# Cancelling credit card



## ondeball (15 Jun 2011)

I recently started moving all of my finances to Ulster Bank and, as part of this, I opened a new credit card account with them.

I had planned on putting my AIB Mastercard to bed but I'm having second thoughts now, just in case it ever becomes convenient to have two.

Anyone any opinion on if I'd be as well to just cancel the AIB one and subject it to the scissors?


----------



## gipimann (15 Jun 2011)

If you have 2 credit cards, you'll have to pay 2 Government Stamp Duty fees (€30 each).


----------



## ondeball (15 Jun 2011)

Good point, had not even dawned on me.


----------



## G.Weatherwax (22 Jun 2011)

If you have a high limit on your card with AIB I'd keep a hold of it (but put it away somewhere) just in case you found yourself unable to get a card with that high a limit again


----------



## nigey (22 Jun 2011)

This a bit off the point, but is it possible to cancel your credit card when you still owe money on it?


----------



## peteb (22 Jun 2011)

nope. you can't close it until its clear.


----------



## SteveBliss13 (28 Jun 2011)
──────────
What needs to be done = Please repeat the part of the credit card thread between "I had planned" and "fees (€30 each).", inclusive. Work only from the credit card thread and nothing else.

Dataset extract =
──────────
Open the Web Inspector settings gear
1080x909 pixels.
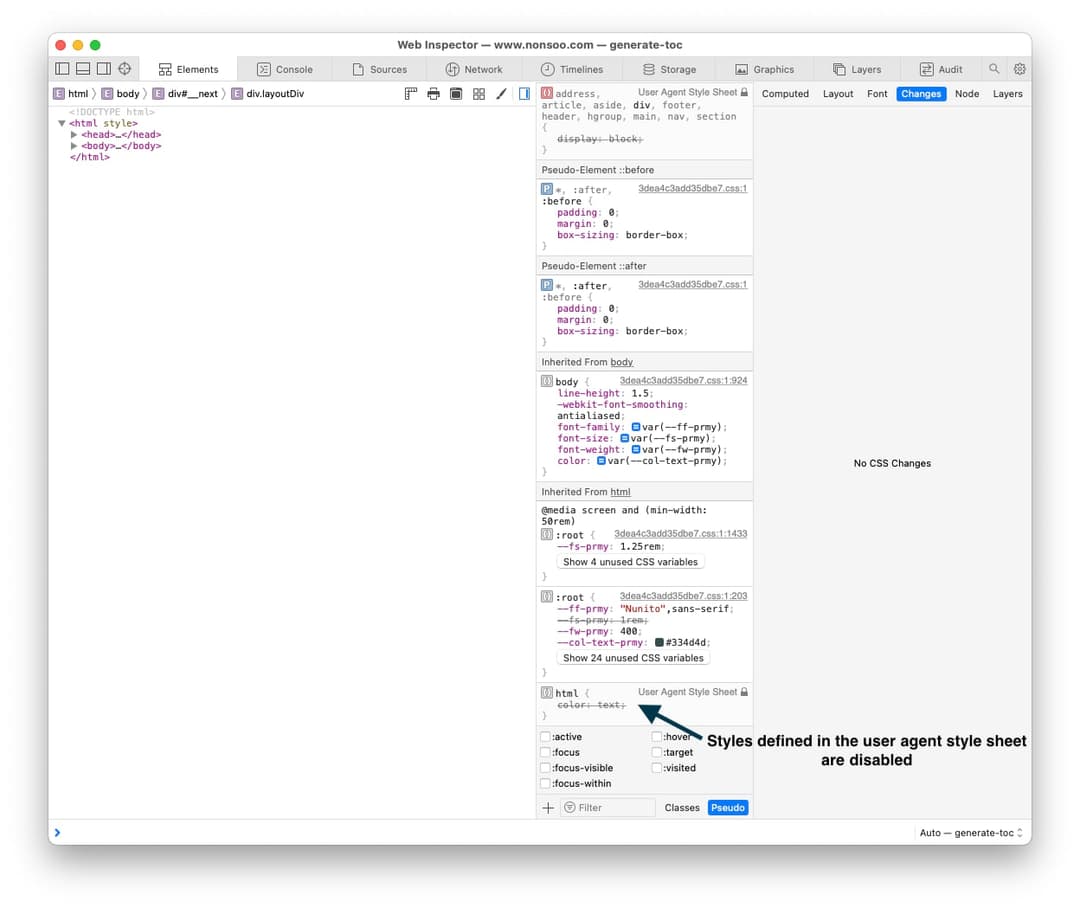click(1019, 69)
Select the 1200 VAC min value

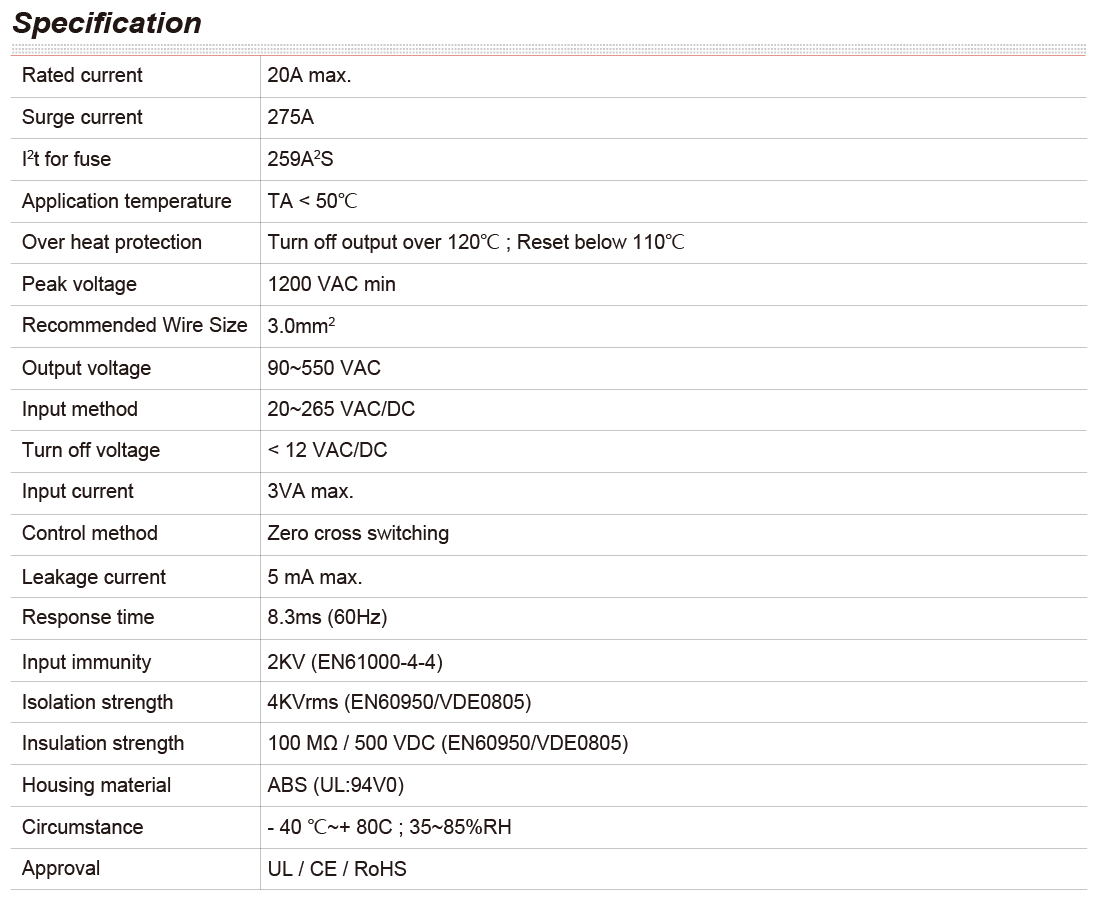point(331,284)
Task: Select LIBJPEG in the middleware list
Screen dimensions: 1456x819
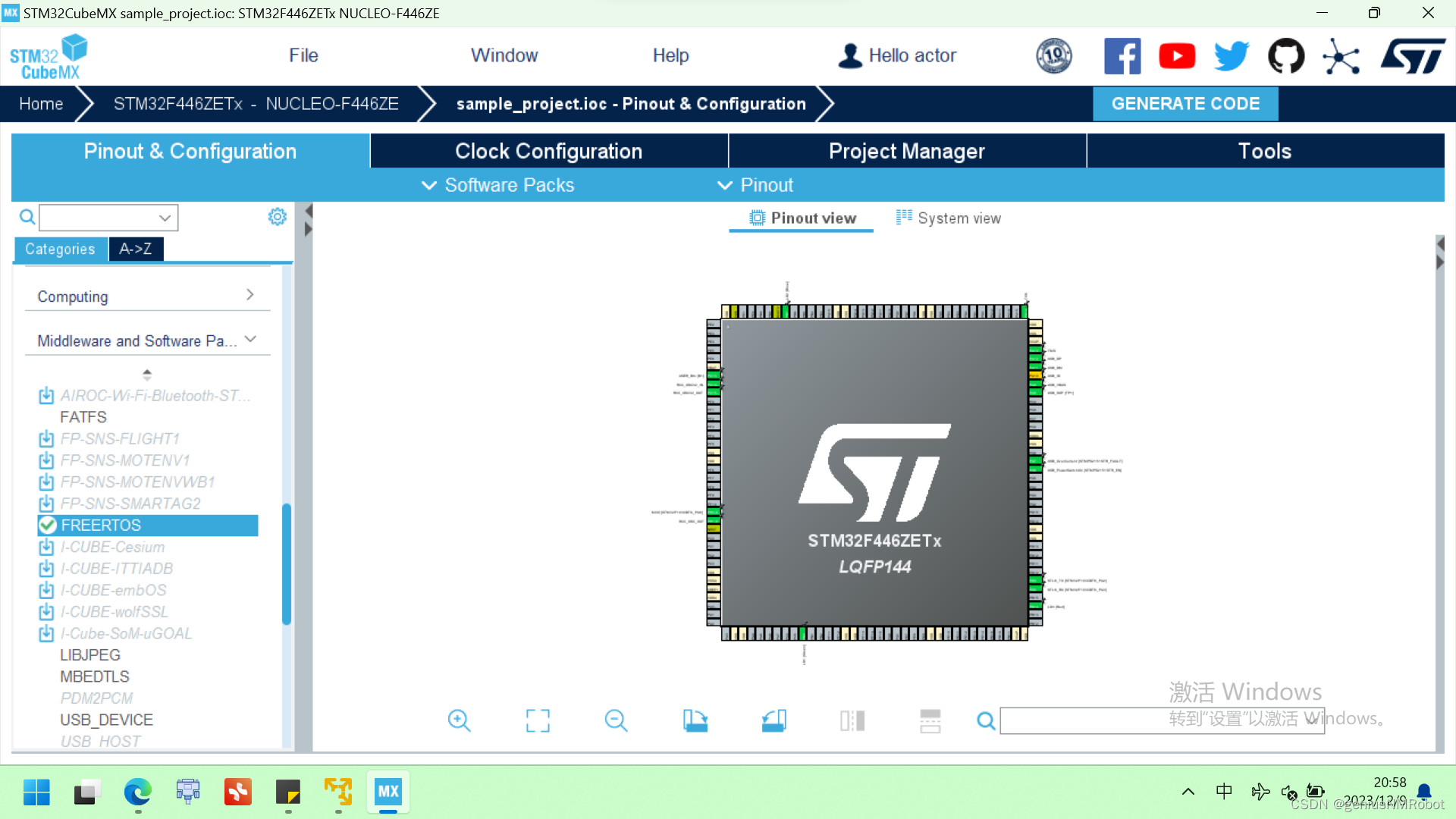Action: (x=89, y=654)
──────────
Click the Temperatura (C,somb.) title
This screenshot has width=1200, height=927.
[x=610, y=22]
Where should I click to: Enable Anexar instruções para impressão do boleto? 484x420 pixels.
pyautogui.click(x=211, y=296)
──────────
Exercise answer =
I had planned on putting my AIB Mastercard to bed but I'm having second thoughts now, just in case it ever becomes convenient to have two.

Anyone any opinion on if I'd be as well to just cancel the AIB one and subject it to the scissors?


----------



## gipimann (15 Jun 2011)

If you have 2 credit cards, you'll have to pay 2 Government Stamp Duty fees (€30 each).